What you have to do:
Look through the records below for the line with "Click 'We hope". Return that line and each one after it up to and including the line with "Viewport: 332px width, 269px height.", exactly.
-- Records supplied follows --
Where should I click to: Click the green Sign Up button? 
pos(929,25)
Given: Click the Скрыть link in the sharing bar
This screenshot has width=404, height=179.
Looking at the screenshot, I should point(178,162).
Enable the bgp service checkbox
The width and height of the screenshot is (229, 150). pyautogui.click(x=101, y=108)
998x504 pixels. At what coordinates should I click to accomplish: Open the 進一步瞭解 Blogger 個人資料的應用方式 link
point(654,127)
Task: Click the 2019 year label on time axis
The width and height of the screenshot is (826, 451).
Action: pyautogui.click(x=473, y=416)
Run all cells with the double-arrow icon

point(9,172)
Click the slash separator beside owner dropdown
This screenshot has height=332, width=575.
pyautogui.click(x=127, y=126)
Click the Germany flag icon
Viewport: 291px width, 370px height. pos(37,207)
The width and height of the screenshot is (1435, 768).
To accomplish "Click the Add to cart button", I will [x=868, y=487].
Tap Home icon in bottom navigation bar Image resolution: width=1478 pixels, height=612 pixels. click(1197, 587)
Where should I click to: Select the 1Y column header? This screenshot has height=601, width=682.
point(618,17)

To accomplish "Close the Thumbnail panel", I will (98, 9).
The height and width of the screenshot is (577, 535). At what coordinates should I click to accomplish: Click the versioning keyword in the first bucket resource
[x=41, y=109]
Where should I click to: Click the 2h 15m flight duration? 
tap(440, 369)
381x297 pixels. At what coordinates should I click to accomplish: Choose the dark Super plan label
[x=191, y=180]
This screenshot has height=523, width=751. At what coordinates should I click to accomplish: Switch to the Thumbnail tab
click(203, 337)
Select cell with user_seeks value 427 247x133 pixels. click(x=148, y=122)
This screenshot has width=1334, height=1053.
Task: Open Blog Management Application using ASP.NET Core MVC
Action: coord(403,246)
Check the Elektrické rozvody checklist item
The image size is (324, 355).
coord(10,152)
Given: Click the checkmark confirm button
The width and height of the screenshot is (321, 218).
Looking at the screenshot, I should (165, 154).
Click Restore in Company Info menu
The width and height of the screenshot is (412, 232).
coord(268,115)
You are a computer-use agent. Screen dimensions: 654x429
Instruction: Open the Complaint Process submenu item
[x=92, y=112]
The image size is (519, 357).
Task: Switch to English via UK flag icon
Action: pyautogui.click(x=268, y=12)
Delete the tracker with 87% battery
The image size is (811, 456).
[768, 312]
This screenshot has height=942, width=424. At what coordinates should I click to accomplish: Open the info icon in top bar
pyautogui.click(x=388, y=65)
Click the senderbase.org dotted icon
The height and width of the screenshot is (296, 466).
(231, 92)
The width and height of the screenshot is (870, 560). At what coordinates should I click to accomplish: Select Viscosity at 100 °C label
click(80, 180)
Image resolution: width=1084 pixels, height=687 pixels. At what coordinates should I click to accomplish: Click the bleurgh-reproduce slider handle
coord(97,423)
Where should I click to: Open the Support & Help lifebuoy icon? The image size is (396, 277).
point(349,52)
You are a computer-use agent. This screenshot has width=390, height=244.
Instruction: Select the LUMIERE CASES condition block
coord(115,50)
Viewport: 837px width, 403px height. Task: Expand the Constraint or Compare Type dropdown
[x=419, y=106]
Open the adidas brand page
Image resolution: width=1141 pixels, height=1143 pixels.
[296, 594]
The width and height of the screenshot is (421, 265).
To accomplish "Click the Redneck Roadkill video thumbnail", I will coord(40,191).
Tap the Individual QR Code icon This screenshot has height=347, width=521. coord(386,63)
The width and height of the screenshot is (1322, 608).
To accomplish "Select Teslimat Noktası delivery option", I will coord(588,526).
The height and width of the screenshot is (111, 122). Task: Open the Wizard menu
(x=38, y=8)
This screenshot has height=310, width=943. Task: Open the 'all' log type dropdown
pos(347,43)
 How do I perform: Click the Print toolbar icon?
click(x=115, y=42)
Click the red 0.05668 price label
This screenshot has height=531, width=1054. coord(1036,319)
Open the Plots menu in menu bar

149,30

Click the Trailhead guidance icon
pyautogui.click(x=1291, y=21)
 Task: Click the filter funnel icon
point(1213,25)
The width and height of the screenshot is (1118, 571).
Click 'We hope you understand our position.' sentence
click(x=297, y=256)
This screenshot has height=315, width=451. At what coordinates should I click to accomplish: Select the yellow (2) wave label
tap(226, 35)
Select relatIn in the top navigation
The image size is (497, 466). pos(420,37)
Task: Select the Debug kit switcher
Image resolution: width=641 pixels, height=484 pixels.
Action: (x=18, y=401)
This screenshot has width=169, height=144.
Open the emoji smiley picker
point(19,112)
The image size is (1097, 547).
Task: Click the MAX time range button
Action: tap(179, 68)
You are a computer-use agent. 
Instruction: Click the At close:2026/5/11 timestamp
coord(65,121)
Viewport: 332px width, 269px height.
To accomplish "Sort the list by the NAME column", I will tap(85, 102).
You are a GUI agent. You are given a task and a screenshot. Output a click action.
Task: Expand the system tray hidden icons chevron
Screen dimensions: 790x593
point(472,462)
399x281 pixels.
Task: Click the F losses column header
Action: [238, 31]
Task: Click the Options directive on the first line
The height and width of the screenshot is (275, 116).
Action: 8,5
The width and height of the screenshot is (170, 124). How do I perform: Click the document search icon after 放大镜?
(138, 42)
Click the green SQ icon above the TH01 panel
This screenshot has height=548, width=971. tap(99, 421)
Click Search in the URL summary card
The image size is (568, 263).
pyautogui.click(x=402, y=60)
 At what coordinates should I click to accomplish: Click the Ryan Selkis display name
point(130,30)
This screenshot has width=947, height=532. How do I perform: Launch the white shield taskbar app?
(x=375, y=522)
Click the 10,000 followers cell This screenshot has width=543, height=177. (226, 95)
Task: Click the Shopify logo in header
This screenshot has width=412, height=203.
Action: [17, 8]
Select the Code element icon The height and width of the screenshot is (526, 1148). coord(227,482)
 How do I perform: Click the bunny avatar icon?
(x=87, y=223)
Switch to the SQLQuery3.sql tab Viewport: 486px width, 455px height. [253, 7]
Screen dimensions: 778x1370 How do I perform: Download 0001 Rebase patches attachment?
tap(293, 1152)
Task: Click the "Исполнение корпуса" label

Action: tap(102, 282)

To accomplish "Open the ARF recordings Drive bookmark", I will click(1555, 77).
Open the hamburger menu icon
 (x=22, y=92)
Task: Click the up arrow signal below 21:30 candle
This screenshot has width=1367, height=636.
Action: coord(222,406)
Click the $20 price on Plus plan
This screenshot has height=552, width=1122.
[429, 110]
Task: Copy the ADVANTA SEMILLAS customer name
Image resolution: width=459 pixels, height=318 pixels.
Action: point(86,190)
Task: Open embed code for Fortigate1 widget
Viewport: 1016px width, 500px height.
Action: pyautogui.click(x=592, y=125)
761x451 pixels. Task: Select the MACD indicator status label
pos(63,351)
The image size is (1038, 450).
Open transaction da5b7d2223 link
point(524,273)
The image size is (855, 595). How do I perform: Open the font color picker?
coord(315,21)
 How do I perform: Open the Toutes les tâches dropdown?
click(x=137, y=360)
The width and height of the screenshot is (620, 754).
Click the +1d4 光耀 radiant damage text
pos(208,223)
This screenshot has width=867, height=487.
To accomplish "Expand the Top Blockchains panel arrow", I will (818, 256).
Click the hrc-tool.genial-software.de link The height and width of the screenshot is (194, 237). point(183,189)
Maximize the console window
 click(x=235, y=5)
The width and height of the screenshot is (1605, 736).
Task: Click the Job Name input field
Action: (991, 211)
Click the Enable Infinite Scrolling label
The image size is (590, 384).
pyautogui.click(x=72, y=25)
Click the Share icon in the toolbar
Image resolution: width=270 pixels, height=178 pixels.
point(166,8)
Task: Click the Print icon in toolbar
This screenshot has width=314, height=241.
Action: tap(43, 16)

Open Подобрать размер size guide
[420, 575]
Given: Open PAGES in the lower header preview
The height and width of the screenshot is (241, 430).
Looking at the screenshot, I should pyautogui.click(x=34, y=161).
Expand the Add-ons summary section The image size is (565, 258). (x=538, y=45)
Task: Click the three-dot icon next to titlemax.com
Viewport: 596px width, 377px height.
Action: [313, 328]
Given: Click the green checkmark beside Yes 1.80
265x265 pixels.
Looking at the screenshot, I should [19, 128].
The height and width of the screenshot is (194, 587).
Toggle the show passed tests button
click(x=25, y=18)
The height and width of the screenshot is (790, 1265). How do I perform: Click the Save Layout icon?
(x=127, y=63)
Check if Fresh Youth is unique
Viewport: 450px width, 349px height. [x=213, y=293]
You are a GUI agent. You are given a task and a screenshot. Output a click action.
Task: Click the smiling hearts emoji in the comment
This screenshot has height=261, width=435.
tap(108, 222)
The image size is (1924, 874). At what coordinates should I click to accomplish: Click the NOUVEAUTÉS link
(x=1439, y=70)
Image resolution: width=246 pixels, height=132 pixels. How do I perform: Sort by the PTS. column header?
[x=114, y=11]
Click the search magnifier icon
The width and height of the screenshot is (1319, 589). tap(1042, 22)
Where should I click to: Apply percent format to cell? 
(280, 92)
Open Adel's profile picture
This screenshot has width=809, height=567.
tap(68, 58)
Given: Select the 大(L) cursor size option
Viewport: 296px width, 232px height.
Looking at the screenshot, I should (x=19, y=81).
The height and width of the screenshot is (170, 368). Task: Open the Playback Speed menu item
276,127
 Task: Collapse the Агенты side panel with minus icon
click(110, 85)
-- Records supplied concluded --
Task result:
Click 'We hope you understand our position.' sentence
click(x=297, y=256)
This screenshot has height=315, width=451. At what coordinates should I click to accomplish: Select the yellow (2) wave label
tap(226, 35)
Select relatIn in the top navigation
The image size is (497, 466). pos(420,37)
Task: Select the Debug kit switcher
Image resolution: width=641 pixels, height=484 pixels.
Action: (x=18, y=401)
This screenshot has width=169, height=144.
Open the emoji smiley picker
point(19,112)
The image size is (1097, 547).
Task: Click the MAX time range button
Action: tap(179, 68)
You are a computer-use agent. 
Instruction: Click the At close:2026/5/11 timestamp
coord(65,121)
Viewport: 332px width, 269px height.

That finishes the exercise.